Users of MLIR
In alphabetical order below.
CIRCT: Circuit IR Compilers and Tools
The CIRCT project is an (experimental!) effort looking to apply MLIR and the LLVM development methodology to the domain of hardware design tools.
Flang is a ground-up implementation of a Fortran front end written in modern C++. It started off as the f18 project with an aim to replace the previous flang project and address its various deficiencies. F18 was subsequently accepted into the LLVM project and rechristened as Flang. The high level IR of the Fortran compiler is modeled using MLIR.
IREE (pronounced “eerie”) is a compiler and minimal runtime system for compiling ML models for execution against a HAL (Hardware Abstraction Layer) that is aligned with Vulkan. It aims to be a viable way to compile and run ML devices on a variety of small and medium sized systems, leveraging either the GPU (via Vulkan/SPIR-V), CPU or some combination. It also aims to interoperate seamlessly with existing users of Vulkan APIs, specifically focused on games and rendering pipelines.
Lumen: A new compiler and runtime for BEAM languages
Lumen is not only a compiler, but a runtime as well. It consists of two parts:
- A compiler for Erlang to native code for a given target (x86, ARM, WebAssembly)

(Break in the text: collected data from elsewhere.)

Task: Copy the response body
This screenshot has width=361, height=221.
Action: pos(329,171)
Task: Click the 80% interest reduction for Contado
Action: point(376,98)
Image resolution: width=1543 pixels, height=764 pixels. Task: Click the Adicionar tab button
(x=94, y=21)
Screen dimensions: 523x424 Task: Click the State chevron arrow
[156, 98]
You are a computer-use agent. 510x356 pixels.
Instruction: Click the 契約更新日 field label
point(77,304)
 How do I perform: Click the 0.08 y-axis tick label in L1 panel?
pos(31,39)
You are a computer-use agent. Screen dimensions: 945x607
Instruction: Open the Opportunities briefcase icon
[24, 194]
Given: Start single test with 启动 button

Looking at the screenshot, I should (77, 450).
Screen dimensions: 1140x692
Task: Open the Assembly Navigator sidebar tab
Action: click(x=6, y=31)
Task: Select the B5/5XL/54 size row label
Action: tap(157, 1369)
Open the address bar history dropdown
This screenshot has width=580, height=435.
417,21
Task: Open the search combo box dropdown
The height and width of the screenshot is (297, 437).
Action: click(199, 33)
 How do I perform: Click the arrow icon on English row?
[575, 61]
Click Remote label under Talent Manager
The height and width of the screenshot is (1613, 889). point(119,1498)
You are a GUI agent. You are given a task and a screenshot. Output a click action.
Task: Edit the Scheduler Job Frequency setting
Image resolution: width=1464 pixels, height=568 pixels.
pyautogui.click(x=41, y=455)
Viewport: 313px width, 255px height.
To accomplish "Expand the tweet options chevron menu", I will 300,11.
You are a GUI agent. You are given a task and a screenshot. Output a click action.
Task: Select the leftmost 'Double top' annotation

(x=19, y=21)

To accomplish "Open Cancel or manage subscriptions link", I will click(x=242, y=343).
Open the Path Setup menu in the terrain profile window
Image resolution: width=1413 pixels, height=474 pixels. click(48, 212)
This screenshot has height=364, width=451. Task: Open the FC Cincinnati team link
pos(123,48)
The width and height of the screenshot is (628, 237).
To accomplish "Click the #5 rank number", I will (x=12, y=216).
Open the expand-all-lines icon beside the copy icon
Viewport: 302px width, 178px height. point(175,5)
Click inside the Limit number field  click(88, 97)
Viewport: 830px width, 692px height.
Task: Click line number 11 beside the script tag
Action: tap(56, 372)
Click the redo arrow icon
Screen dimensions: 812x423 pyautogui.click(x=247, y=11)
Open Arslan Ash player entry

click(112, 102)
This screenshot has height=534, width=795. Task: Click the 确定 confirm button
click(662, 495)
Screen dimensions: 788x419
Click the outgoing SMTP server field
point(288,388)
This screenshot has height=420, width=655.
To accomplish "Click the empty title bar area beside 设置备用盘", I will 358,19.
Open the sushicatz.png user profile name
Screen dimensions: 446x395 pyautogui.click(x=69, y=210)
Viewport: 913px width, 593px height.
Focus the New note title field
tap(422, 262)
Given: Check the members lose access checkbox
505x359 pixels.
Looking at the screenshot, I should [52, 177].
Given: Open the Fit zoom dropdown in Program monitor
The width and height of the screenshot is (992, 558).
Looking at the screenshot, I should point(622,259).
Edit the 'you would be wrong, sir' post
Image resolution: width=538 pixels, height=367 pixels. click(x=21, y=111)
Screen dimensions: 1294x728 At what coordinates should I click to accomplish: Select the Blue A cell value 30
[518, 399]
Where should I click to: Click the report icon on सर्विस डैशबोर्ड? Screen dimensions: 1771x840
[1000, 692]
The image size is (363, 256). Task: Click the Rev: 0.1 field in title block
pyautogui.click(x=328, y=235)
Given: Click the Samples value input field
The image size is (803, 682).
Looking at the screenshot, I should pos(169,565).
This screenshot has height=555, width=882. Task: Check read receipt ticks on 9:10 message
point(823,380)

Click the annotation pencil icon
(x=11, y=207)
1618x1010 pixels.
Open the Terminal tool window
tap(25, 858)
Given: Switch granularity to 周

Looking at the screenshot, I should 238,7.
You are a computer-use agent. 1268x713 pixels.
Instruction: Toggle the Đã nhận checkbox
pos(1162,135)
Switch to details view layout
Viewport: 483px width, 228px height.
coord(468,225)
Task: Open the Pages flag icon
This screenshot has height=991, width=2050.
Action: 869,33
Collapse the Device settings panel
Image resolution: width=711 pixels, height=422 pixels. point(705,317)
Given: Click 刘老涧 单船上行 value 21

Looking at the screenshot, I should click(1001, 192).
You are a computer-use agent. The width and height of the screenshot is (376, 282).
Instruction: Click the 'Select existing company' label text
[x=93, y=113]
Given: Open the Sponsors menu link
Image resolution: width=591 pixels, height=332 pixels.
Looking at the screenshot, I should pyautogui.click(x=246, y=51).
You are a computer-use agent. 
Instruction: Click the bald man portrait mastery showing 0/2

- An Erlang runtime, implemented in Rust, which provides the core functionality needed to implement OTP
The primary motivator for Lumen’s development was the ability to compile Elixir applications that could target WebAssembly, enabling use of Elixir as a language for frontend development. It is also possible to use Lumen to target other platforms as well, by producing self-contained executables on platforms such as x86.
Nod Distributed Runtime: Asynchronous fine-grained op-level parallel runtime
Nod’s MLIR based Parallel Compiler and Distributed Runtime provide a way to easily scale out training and inference of very large models across multiple heterogeneous devices (CPUs/GPUs/Accelerators/FPGAs) in a cluster while exploiting fine-grained op-level parallelism.
NPComp: MLIR based compiler toolkit for numerical python programs
The NPComp project aims to provide tooling for compiling numerical python programs of various forms to take advantage of MLIR+LLVM code generation and backend runtime systems.
In addition to providing a bridge to a variety of Python based numerical programming frameworks, NPComp also directly develops components for tracing and compilation of generic Python program fragments.
To represent neural network models, users often use Open Neural Network Exchange (ONNX) which is an open standard format for machine learning interoperability. ONNX-MLIR is a MLIR-based compiler for rewriting a model in ONNX into a standalone binary that is executable on different target hardwares such as x86 machines, IBM Power Systems, and IBM System Z.
See also this paper: Compiling ONNX Neural Network Models Using MLIR.
PlaidML is a tensor compiler that facilitates reusable and performance portable ML models across various hardware targets including CPUs, GPUs, and accelerators.
RISE is a spiritual successor to the Lift project: “a high-level functional data parallel language with a system of rewrite rules which encode algorithmic and hardware-specific optimisation choices”.
TFRT aims to provide a unified, extensible infrastructure layer for an asynchronous runtime system.
MLIR is used as a Graph Transformation framework and the foundation for building many tools (XLA, TFLite converter, quantization, …).
Project Verona is a research programming language to explore the concept of concurrent ownership. They are providing a new concurrency model that seamlessly integrates ownership.